- _Your assignment_:
Reproduce every record below exactly as it appears.

++++ Available records

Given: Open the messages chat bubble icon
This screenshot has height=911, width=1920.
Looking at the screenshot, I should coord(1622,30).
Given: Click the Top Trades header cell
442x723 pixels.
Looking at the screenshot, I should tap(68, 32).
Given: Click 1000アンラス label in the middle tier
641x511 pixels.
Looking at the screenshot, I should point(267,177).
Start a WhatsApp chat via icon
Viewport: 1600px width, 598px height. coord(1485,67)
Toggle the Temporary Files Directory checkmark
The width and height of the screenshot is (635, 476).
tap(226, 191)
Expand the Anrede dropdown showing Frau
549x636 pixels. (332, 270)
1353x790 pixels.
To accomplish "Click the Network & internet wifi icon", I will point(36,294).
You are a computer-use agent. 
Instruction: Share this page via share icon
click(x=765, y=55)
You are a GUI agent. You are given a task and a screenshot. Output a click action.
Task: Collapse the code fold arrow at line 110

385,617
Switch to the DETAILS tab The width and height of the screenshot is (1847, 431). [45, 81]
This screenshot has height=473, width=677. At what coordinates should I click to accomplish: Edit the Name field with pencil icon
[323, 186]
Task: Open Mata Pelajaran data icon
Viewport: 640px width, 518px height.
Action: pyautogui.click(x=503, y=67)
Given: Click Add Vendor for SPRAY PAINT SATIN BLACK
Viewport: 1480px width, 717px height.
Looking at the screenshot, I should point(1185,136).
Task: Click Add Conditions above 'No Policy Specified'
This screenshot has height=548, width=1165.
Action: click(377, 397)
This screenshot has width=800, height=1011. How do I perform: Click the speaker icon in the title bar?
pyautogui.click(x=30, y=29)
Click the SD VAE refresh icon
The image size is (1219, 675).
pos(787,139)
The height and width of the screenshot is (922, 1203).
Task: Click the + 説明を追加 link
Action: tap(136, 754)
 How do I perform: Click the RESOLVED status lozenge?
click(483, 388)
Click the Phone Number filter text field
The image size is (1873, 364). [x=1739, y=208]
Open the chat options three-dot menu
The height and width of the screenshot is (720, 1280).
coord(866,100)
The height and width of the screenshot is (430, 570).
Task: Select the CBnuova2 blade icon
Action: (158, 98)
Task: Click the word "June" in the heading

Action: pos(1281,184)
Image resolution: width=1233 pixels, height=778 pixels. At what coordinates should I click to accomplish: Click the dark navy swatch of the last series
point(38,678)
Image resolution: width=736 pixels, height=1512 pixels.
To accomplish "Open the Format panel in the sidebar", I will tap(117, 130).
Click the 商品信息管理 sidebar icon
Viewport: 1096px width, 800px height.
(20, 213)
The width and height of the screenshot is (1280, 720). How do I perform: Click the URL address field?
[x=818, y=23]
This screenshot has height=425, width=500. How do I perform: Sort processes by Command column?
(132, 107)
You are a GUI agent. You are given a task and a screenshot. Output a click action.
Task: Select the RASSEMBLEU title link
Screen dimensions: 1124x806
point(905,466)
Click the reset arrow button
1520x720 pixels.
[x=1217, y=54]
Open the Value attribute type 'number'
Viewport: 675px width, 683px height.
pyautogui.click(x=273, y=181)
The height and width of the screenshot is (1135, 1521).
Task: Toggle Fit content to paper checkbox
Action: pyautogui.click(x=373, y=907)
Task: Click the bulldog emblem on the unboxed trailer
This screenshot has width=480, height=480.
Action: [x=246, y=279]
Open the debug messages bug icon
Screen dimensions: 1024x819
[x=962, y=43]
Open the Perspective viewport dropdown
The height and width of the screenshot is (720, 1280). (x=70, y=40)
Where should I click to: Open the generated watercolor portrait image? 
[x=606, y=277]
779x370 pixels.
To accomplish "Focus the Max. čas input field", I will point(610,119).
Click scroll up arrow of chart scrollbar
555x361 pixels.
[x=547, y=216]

++++++++

- _Completed task_:
Given: Open the messages chat bubble icon
This screenshot has height=911, width=1920.
Looking at the screenshot, I should coord(1622,30).
Given: Click the Top Trades header cell
442x723 pixels.
Looking at the screenshot, I should tap(68, 32).
Given: Click 1000アンラス label in the middle tier
641x511 pixels.
Looking at the screenshot, I should point(267,177).
Start a WhatsApp chat via icon
Viewport: 1600px width, 598px height. coord(1485,67)
Toggle the Temporary Files Directory checkmark
The width and height of the screenshot is (635, 476).
tap(226, 191)
Expand the Anrede dropdown showing Frau
549x636 pixels. (332, 270)
1353x790 pixels.
To accomplish "Click the Network & internet wifi icon", I will point(36,294).
You are a computer-use agent. 
Instruction: Share this page via share icon
click(x=765, y=55)
You are a GUI agent. You are given a task and a screenshot. Output a click action.
Task: Collapse the code fold arrow at line 110

385,617
Switch to the DETAILS tab The width and height of the screenshot is (1847, 431). [45, 81]
This screenshot has height=473, width=677. At what coordinates should I click to accomplish: Edit the Name field with pencil icon
[323, 186]
Task: Open Mata Pelajaran data icon
Viewport: 640px width, 518px height.
Action: pyautogui.click(x=503, y=67)
Given: Click Add Vendor for SPRAY PAINT SATIN BLACK
Viewport: 1480px width, 717px height.
Looking at the screenshot, I should point(1185,136).
Task: Click Add Conditions above 'No Policy Specified'
This screenshot has height=548, width=1165.
Action: click(377, 397)
This screenshot has width=800, height=1011. How do I perform: Click the speaker icon in the title bar?
pyautogui.click(x=30, y=29)
Click the SD VAE refresh icon
The image size is (1219, 675).
pos(787,139)
The height and width of the screenshot is (922, 1203).
Task: Click the + 説明を追加 link
Action: tap(136, 754)
 How do I perform: Click the RESOLVED status lozenge?
click(483, 388)
Click the Phone Number filter text field
The image size is (1873, 364). [x=1739, y=208]
Open the chat options three-dot menu
The height and width of the screenshot is (720, 1280).
coord(866,100)
The height and width of the screenshot is (430, 570).
Task: Select the CBnuova2 blade icon
Action: (158, 98)
Task: Click the word "June" in the heading

Action: pos(1281,184)
Image resolution: width=1233 pixels, height=778 pixels. At what coordinates should I click to accomplish: Click the dark navy swatch of the last series
point(38,678)
Image resolution: width=736 pixels, height=1512 pixels.
To accomplish "Open the Format panel in the sidebar", I will tap(117, 130).
Click the 商品信息管理 sidebar icon
Viewport: 1096px width, 800px height.
(20, 213)
The width and height of the screenshot is (1280, 720). How do I perform: Click the URL address field?
[x=818, y=23]
This screenshot has height=425, width=500. How do I perform: Sort processes by Command column?
(132, 107)
You are a GUI agent. You are given a task and a screenshot. Output a click action.
Task: Select the RASSEMBLEU title link
Screen dimensions: 1124x806
point(905,466)
Click the reset arrow button
1520x720 pixels.
[x=1217, y=54]
Open the Value attribute type 'number'
Viewport: 675px width, 683px height.
pyautogui.click(x=273, y=181)
The height and width of the screenshot is (1135, 1521).
Task: Toggle Fit content to paper checkbox
Action: pyautogui.click(x=373, y=907)
Task: Click the bulldog emblem on the unboxed trailer
This screenshot has width=480, height=480.
Action: [x=246, y=279]
Open the debug messages bug icon
Screen dimensions: 1024x819
[x=962, y=43]
Open the Perspective viewport dropdown
The height and width of the screenshot is (720, 1280). (x=70, y=40)
Where should I click to: Open the generated watercolor portrait image? 
[x=606, y=277]
779x370 pixels.
To accomplish "Focus the Max. čas input field", I will point(610,119).
Click scroll up arrow of chart scrollbar
555x361 pixels.
[x=547, y=216]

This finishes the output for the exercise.